Mr Tolgos told The Standard in a separate interview that the Eldoret meeting had been rescheduled so that the Nakuru one could take place. “We will announce another date for the Eldoret rally, but for now all roads lead to Nakuru for the BBI meeting on March 21,” he said.
The region has been restive about the BBI public consultative fora spearheaded by ODM leader Raila Odinga, with many of the DP’s political allies saying the meetings were aimed at scuttling Ruto’s 2022 presidential bid.
Ruto’s allies, led by Senate Majority Leader Kipchumba Murkomen, have been opposed to the Raila-led rallies, and said the proponents of BBI are not genuine in their quest to unite the country.
The DP has castigated the BBI rallies and cautioned leaders against fanning negative ethnicity in the meetings.
But speaking to The Standard yesterday, the host governor called for tolerance and inclusion for the best interest of the Rift Valley residents.
“I call for sobriety and objectivity in tackling the key issues outlined in the BBI,” said Kinyanui.
The governor said he had learnt from previous BBI events, and expected the Nakuru rally to be issue-oriented and devoid of sideshows and character assassination.
“Attention seekers and spoilers are well advised to take note accordingly.
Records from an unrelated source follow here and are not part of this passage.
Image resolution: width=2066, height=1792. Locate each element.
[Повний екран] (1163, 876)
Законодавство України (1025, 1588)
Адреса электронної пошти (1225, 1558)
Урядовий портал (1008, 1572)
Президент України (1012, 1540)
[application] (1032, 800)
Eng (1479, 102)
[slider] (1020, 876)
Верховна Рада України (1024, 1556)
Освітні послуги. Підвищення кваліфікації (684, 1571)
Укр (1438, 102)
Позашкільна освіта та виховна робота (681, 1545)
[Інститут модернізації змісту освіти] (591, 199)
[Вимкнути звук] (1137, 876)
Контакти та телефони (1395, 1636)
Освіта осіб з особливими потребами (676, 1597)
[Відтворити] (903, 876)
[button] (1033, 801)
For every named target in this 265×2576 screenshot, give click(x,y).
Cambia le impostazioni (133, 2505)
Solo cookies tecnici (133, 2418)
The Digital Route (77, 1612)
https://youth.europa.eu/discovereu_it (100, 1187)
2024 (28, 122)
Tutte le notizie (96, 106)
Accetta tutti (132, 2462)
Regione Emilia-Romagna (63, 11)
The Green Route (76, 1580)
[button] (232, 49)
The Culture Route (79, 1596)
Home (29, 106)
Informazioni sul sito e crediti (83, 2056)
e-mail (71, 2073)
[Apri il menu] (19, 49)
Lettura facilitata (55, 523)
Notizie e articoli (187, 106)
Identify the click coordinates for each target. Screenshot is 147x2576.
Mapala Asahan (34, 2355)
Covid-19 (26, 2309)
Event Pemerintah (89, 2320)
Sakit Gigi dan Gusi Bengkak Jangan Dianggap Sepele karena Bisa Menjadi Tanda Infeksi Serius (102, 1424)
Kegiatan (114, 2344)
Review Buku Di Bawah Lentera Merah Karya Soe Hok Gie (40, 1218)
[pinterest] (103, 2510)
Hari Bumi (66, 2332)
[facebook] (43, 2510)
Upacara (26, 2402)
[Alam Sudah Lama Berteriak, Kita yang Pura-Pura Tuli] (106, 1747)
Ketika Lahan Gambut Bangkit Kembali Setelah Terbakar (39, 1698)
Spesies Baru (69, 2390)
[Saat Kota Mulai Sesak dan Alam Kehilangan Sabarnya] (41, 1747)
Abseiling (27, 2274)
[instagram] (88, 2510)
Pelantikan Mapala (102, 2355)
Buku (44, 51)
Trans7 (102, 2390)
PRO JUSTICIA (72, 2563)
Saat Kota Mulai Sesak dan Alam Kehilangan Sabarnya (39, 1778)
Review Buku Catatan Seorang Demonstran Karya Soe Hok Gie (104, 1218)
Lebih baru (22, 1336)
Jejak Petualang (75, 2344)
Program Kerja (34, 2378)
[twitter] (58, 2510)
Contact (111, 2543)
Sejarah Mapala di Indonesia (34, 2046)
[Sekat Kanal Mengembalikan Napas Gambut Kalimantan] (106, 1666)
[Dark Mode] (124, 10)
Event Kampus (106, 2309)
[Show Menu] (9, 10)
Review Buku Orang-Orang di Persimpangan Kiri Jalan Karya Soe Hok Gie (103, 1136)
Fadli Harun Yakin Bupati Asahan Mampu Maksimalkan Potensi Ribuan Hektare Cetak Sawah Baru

We shall be guided by the spirit of inclusivity and mutual respect for each other’s rights,” Kinyanjui said.
He challenged local leaders who had reservation about the meeting to unite and craft a common agenda to be presented to the BBI task-force on March 21.
“We must be reminded that the respect we accord to visiting leaders will be paid in similar measure when we visit their areas,” the governor said.
However, Kinyanjui could not give the reason behind the change of venue.
His call for tolerance and inclusion for the benefit of residents and sobriety in tackling key issues outlined in the BBI report painted the picture of a region sharply divided over the initiative.
The region that supported Uhuru and his deputy almost to the last man in the 2013 and 2017 General Elections is sharply divided over the 2022 presidential race.
Governors in the region have been cautious about their support for the BBI, with only four of the 14 coming out strongly in support of the initiative spearheaded by Uhuru and Raila.
Governors in the Rift Valley, except Kinyanjui, Tolgos, Samuel Tunai of Narok, Moses Lenolkulal (Samburu) and Kajiado’s Joseph ole Lenku, have given the BBI a wide berth.
BBI was as a result of the famous handshake between Uhuru and Raila on March 9, 2018, arising from the fractious 2017 General Election and the repeat presidential poll.
Although some legislators from Rift Valley have been pushing for parallel BBI meetings, the region has been restive over the push for a plebiscite.